6. International Normalised Ratio (INR) greater than 3.5, unless it is anticipated that the INR can be brought below this level prior to vitrectomy, balancing the systemic risks with those of intraocular haemorrhage*.
7. Unwilling, unable, or unlikely to return for scheduled follow-up for the duration of the trial.
8. Any other condition which, in the opinion of the investigator, would prevent the participant from granting informed consent or complying with the protocol, such as dementia, mental illness, or serious systemic medical disease.

   Study eye

9. SMH that is known or estimated to have been present for longer than 15 days, as evidenced by history, pre-trial clinical documentation, or fundus appearance.

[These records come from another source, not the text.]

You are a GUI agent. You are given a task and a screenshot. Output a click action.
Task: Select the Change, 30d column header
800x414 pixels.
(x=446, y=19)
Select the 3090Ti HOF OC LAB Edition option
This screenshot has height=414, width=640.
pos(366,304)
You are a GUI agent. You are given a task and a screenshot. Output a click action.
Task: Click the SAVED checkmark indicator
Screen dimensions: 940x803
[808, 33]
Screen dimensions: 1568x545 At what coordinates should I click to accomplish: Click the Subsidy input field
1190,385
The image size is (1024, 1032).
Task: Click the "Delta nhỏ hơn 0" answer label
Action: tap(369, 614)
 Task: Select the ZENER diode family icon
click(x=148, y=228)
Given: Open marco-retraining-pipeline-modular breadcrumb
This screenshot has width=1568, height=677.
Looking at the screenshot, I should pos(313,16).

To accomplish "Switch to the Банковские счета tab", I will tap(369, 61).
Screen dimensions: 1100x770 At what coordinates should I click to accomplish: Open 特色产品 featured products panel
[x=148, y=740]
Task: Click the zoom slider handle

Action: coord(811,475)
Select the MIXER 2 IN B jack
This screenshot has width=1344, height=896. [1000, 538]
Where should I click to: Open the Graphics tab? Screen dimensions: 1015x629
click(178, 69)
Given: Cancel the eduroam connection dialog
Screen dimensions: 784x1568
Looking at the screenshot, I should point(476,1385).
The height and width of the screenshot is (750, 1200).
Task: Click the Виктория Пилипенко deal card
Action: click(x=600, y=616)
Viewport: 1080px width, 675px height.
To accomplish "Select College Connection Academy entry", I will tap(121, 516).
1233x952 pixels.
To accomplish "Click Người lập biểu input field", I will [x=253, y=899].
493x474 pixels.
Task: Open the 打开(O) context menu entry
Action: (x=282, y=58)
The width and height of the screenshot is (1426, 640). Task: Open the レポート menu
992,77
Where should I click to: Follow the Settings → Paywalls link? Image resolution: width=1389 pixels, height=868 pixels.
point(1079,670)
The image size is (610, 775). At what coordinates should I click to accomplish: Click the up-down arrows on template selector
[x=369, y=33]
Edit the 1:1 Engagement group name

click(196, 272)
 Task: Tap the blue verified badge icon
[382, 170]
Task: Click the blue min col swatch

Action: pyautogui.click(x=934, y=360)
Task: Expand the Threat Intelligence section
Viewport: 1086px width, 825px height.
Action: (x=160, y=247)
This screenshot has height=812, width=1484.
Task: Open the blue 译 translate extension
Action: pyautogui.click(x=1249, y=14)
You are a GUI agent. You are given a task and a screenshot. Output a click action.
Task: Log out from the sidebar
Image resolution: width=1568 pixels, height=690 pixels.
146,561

10. SMH due to eye disease other than exudative AMD.
11. Current active proliferative diabetic retinopathy.
12. Current intraocular inflammation.
13. Current ocular or periocular infection other than blepharitis.
14. Current or known former high myopia (>6 dioptres).
15. Aphakia.
16. Other current or pre-existing ocular conditions that, in the opinion of the Investigator, will preclude any improvement in BCVA following resolution of SMH, such as severe central macular atrophy or fibrosis, dense amblyopia, macular hole involving the fovea, or very poor BCVA prior to presentation with SMH (counting fingers or worse).
17. Inadequate pupillary dilation or significant media opacities, which will prevent adequate clinical evaluation of the posterior segment or fundus imaging.
18. Intraocular surgery within 12 weeks of enrolment except for uncomplicated cataract surgery, which is permitted within 8 weeks of enrolment.
    • Applies only to participants receiving warfarin.